I was famous in the family for loving to play with the dead animals. I’d get up early and drag those gators around the yard by their tails pretending it was I who’d shot them and I’d strut and talk about it to no one at all, just me and my imaginary friends. I always sat and watched my daddy skin them out. I can still smell the briny odor of those alligators as he carefully peeled the hide down those long reptilian bodies in one unbroken piece before he carefully salted the raw side so to preserve them till he could get them to the buyer.
After hunting the alligators became illegal he made even better money poaching them. We were, after all, Florida Crackers, and we did whatever was necessary to survive. We ate squirrels, doves, wild rabbit, deer, frog’s legs and fish. All free for the taking. It was a lot of work but we usually had enough to eat.

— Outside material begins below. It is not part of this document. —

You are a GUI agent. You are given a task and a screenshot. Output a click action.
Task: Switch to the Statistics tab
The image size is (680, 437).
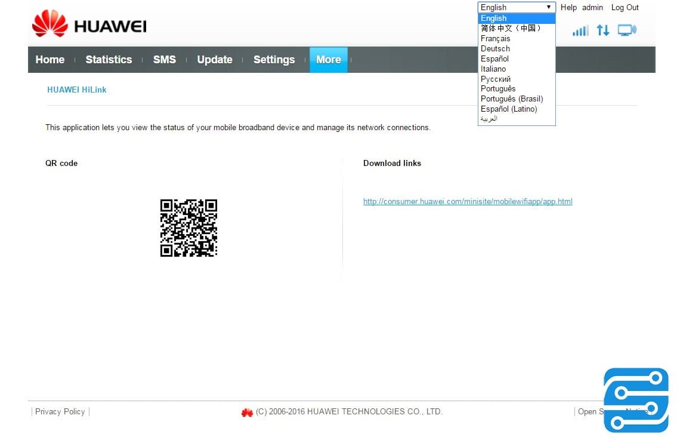[109, 60]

My mother planted a huge garden of greens, okra, peas, and tomatoes. Sometime we went into the huge commercial vegetable fields after the migrant workers had gone through and picked them over. The owners would let us on the fields to pick whatever was leftover, the imperfects or overlooked, for a very small fee. We would work, all us children and my mother for hours in the hot Florida sun hoeing potatoes or picking tomatoes or whatever was in season. Then my sisters and me would have to spend the next couple of days in a steamy kitchen canning up the surplus veggies for the winter. I hated it! It was unbearably hot and my hands would shrivel from being submersed in hot water peeling tomatoes for hours at a time.
I swore that when I grew up I would never can a vegetable or pick berries by the roadside, getting huge scratches on my arms and legs from the blackberry thorns, watching always for rattlesnakes hiding in the brush. And yet here I am, at 54 year-old and I can “put up” jams and jellies with the best of them. And I love doing it. Go figure.
I still won’t eat dried lima beans, though for love or money!